È difficile dire se si tratti di spalle comiche, o bravacci prezzolati. Spesso e volentieri si alternano alla conduzione di un’altra creatura di Littorio, con la quale sono interscambiabili… Si tratta della onlus a carico pubblico e chiamata con sprezzo estremo del ridicolo:Libero.
Immancabile è la presenza di
Alessandro Sallusti: la scimmietta di compagnia, abituata ad imitare Littorio il furente e supportarlo durante le spedizioni punitive.
 Il Sallusti Erectus è il primate dell’assalto frontale al fosforo contro le cariche istituzionali, soppesate in termini di appartenenza: o con noi o contro di noi, secondo il ribaltamento evangelico del talebano sanfedista dal volto contratto in moto di perenne disgusto.

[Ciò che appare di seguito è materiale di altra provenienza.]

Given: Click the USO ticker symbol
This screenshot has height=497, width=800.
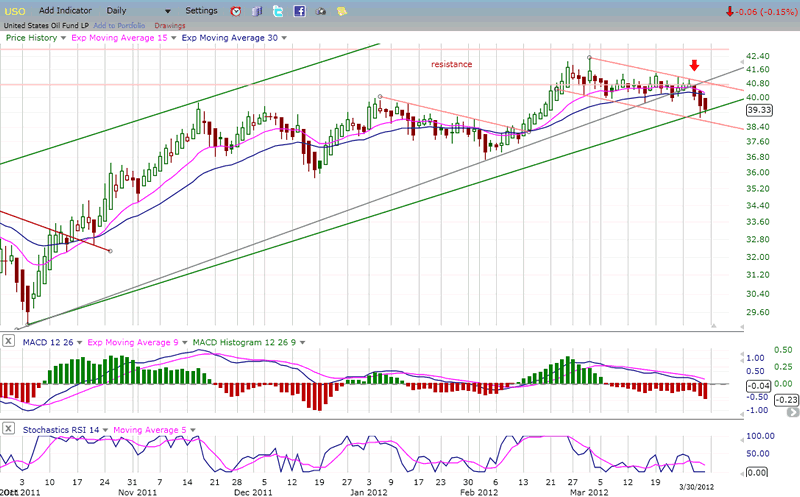Looking at the screenshot, I should [16, 10].
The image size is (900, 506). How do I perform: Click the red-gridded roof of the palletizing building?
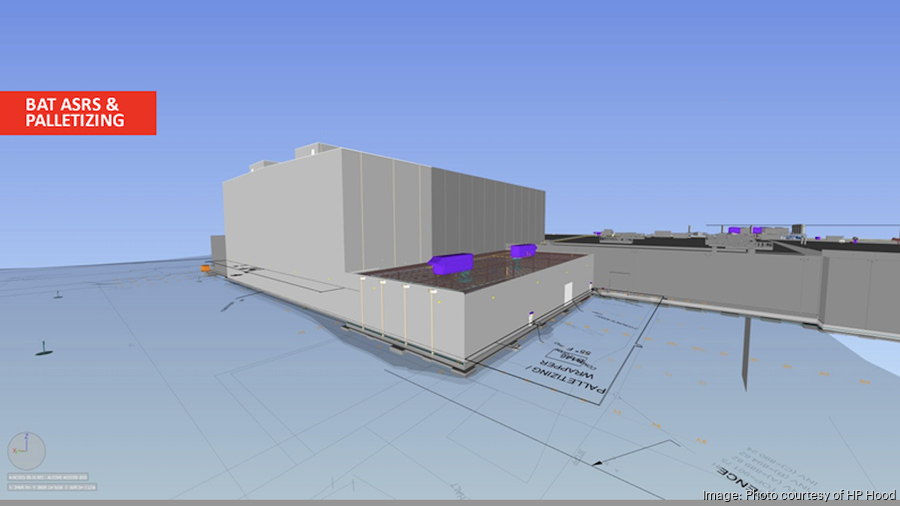pos(480,272)
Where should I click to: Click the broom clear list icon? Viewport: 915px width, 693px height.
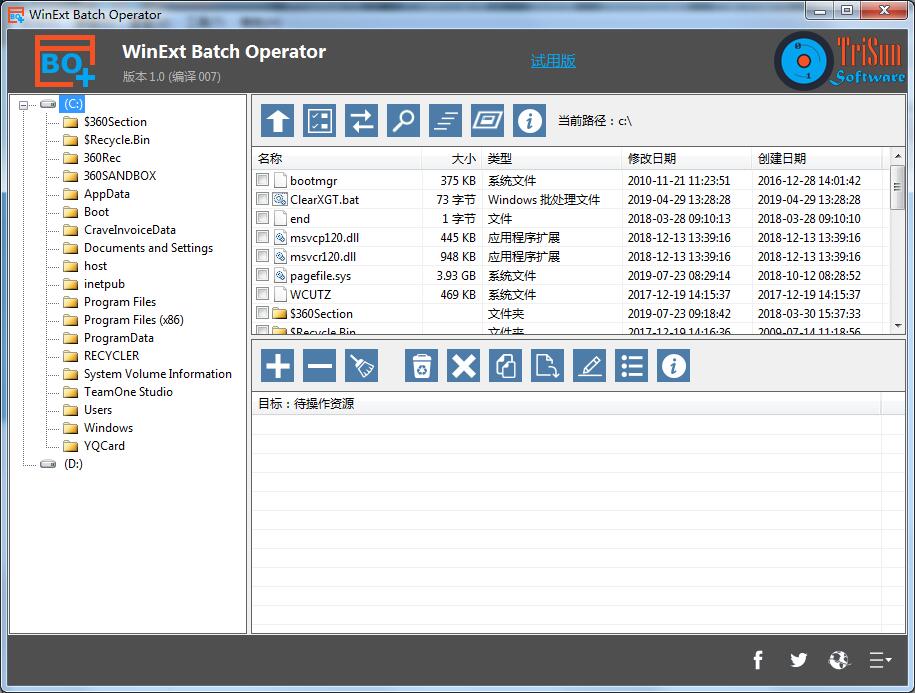pos(361,366)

Uno che invece ride (anzi ghigna) sempre è
Maurizio Belpietro: il ‘libero’ replicante con ghigno incorporato. Belpietro è lo Hyena Ridens delle TV; onnipresente nelle trasmissioni di Floris e Santoro, è il guastatore professionista dei talk-show in sospetto sinistrorso, nonché  l’incursore kamikaze specializzato in caciara.
Per Hyena Ridens Belpietro sembra prepararsi un futuro radioso in RAI: candidato in pectore come l’anti-Santoro di destra, sarà l’alfiere ad oltranza della difesa padronale con grande profusione di mezzi e di risorse. Sarà divertente vedere se resisterà in onda più a lungo dell’invasato Antonio Socci: il lacrimoso crociato ciellino, condotto d’urgenza dall’esorcista.

Eppur tuttavia la concorrenza nelle stanze della ex-EIAR è particolarmente agguerrita, tra l’immarcescibile Bruno Vespa, il principe dei cicisbei, e l’ultimo acquisto di scuderia: lingua di velluto Augusto Minzolini, le cui sortite rischiano di spingere Emilio (Fido) Fede al pensionamento anticipato quale campione indefesso di imparzialità giornalistica.
 Gli editoriali di Minzolini, alias Scondizolini, sono ormai mitici: veri pezzi di piaggeria cortigiana, sono destinati ad entrare nell’empireo dei ruffiani in livrea. Scodinzolini è la dimostrazione empirica di come la prostituzione adulatoria in Italia non conosca limiti. Sorge però un sospetto… nel loro sbrodolante servilismo, gli editoriali sono veramente frutto della sue psiche asservita, oppure il fedele Augusto(lo) si limita a leggere ciò che altri, in più istituzionale sede, scrivono appositamente per lui?
Ed è davvero curioso constatare come Augusto Minzolini, un tempo reputato un predatore di razza, soprannominato “lo squalo” e ritenuto addirittura “il più veloce dei rapaci della notizia” si sia trasformato in un docile animale da cortile: la gallinella obbediente, che becca il grano tra le mani del padrone.